• Task objective
Although the entries contain pictures, repeat only their words, exactly as written.

• The input
######

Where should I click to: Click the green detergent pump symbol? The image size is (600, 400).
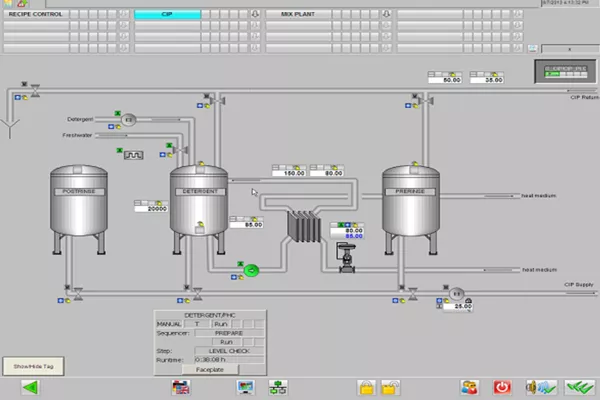[x=251, y=269]
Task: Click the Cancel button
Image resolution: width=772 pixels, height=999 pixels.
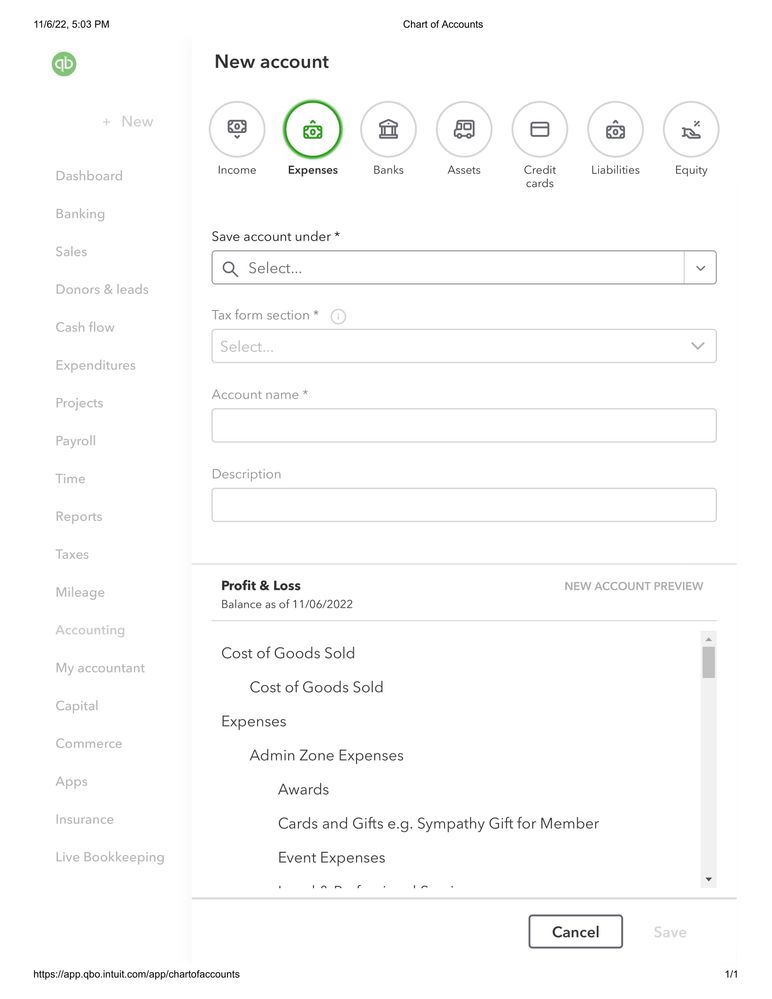Action: point(575,932)
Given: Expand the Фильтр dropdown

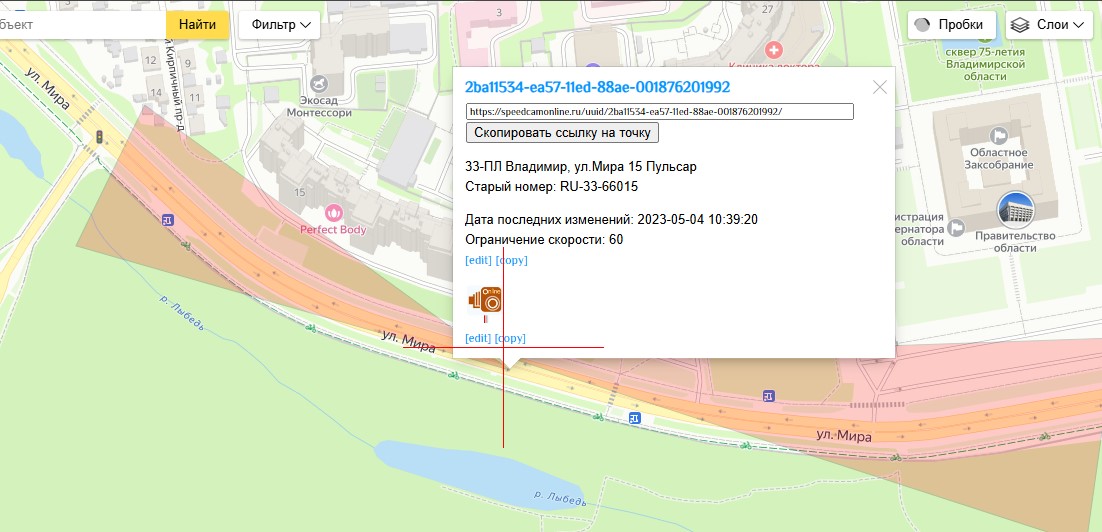Looking at the screenshot, I should 279,25.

######

• Output
Where should I click to: Click the green detergent pump symbol? The image size is (600, 400).
[x=251, y=269]
Task: Click the Cancel button
Image resolution: width=772 pixels, height=999 pixels.
Action: point(575,932)
Given: Expand the Фильтр dropdown

Looking at the screenshot, I should 279,25.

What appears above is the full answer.